- To be done
Copy the entries below word for word, starting at the line containing "Where should I click to: Unmute" and ending at the line containing "Looking at the screenshot, I should 1034,649.", including both of those lines.

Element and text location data
····················
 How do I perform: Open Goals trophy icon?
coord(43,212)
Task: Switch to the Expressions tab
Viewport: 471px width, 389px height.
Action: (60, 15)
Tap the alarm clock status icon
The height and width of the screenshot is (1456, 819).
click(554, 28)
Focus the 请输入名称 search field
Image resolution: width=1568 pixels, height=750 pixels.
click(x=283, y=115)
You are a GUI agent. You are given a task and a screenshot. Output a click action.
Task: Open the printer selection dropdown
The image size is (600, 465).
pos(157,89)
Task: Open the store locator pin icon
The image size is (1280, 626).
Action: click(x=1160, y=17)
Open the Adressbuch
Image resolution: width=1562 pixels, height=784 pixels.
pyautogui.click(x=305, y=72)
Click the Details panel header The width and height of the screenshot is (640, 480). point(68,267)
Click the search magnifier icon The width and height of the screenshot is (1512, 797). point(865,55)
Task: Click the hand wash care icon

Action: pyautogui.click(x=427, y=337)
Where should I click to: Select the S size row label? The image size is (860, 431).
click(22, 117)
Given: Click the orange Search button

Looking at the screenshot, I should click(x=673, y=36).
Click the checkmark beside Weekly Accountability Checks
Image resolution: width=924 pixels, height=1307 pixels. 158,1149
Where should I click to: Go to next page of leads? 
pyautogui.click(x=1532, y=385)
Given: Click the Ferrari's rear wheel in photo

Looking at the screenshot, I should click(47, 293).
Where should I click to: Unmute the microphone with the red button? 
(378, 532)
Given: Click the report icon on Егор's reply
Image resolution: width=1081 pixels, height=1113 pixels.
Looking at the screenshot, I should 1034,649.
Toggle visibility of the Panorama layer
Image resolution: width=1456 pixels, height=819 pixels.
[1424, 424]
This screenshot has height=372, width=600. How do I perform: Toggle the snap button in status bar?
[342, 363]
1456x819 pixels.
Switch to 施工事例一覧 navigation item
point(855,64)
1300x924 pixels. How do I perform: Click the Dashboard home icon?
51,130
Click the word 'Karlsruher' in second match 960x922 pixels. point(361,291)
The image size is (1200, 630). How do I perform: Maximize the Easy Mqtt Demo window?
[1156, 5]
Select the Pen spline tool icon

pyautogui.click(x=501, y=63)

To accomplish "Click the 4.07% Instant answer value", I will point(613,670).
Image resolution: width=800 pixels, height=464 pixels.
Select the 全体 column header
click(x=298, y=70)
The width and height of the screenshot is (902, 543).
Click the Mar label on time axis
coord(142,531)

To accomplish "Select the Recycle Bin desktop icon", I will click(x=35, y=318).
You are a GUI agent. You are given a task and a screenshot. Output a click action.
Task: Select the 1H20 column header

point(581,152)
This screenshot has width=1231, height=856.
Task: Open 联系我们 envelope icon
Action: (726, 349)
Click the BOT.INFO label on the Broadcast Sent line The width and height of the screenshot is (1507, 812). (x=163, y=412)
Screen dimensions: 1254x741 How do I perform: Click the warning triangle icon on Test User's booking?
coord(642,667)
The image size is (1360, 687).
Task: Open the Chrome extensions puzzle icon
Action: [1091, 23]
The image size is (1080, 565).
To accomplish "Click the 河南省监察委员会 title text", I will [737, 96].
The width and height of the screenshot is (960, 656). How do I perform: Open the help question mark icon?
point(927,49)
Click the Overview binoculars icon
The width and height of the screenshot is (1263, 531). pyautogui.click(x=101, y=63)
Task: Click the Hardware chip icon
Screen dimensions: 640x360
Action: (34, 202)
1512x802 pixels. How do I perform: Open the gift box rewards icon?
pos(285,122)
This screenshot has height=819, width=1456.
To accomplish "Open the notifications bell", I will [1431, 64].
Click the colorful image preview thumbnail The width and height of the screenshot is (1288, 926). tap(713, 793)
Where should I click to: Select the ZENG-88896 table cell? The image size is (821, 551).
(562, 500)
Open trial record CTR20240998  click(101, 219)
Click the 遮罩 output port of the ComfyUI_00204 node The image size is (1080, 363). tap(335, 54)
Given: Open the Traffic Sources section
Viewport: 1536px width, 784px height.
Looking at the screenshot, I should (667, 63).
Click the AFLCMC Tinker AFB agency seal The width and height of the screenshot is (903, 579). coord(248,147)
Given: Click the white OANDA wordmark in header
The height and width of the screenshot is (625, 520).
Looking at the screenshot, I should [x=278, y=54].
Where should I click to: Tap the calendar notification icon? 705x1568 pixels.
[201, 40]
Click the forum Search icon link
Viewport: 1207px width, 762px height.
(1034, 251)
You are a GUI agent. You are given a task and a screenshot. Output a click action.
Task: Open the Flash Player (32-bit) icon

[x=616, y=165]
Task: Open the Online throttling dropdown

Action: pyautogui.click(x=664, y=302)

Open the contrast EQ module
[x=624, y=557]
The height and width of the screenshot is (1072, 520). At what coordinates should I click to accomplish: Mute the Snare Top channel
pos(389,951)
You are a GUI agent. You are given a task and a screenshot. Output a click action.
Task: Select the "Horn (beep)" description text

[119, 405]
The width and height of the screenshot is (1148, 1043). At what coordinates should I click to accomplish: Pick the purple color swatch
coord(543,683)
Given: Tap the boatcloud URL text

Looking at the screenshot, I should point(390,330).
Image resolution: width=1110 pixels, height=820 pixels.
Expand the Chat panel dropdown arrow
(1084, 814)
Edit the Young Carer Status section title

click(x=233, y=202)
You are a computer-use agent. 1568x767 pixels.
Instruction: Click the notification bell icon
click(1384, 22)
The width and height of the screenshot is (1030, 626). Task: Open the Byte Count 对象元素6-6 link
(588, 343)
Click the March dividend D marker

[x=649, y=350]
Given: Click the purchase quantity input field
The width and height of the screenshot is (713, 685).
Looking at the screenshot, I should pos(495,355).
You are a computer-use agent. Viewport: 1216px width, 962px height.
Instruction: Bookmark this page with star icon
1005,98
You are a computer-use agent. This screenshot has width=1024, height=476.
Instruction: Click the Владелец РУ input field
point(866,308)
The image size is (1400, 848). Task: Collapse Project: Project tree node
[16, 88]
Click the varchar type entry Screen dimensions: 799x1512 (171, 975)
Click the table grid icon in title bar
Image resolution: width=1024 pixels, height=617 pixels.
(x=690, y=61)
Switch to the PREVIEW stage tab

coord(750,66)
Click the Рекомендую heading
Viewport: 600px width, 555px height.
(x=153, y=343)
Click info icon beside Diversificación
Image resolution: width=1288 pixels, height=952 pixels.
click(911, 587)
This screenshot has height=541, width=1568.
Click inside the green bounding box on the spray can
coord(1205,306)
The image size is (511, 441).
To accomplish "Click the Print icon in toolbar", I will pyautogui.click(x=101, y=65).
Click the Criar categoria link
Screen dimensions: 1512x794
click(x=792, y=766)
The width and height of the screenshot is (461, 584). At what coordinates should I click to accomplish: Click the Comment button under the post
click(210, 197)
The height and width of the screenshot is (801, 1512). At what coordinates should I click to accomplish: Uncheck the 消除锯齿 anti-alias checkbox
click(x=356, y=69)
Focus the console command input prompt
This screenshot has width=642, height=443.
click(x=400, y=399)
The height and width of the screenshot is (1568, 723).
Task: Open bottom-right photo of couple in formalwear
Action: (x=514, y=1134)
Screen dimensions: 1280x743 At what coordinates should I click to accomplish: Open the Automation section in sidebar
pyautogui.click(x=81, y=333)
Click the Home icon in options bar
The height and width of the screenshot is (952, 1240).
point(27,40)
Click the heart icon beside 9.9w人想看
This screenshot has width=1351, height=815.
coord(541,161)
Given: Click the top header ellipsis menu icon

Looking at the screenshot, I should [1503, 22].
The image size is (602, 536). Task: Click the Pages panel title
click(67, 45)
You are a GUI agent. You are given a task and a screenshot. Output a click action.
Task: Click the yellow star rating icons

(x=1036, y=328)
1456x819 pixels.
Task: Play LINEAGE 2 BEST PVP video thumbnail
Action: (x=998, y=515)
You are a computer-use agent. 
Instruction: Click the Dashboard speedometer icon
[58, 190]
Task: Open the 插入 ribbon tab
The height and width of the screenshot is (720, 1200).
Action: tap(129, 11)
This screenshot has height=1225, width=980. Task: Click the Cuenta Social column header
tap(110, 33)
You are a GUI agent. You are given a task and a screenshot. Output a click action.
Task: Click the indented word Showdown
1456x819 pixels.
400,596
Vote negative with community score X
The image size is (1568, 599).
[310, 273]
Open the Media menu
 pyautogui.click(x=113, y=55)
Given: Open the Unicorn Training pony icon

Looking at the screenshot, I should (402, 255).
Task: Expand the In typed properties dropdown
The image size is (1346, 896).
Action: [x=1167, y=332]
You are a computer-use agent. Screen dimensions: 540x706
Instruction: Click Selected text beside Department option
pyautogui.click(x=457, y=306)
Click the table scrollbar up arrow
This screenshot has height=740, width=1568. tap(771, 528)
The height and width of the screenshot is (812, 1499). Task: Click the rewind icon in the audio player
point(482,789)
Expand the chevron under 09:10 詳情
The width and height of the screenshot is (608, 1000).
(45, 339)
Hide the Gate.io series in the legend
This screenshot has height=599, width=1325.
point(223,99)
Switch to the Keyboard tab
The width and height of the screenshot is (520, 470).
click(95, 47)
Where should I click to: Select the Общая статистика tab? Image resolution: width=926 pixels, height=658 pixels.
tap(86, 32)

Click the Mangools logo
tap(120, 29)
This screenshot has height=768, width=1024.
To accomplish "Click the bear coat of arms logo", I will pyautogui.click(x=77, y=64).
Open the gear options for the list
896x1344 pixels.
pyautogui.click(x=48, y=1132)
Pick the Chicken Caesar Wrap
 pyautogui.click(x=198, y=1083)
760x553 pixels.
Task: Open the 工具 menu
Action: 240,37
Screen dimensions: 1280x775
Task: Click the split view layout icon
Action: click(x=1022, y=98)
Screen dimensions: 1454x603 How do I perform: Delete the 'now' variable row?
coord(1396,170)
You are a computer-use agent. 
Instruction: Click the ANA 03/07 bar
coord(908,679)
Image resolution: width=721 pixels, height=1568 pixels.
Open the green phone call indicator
····················
- Solution to the exercise
Where should I click to: Unmute the microphone with the red button? 
(378, 532)
Given: Click the report icon on Егор's reply
Image resolution: width=1081 pixels, height=1113 pixels.
Looking at the screenshot, I should 1034,649.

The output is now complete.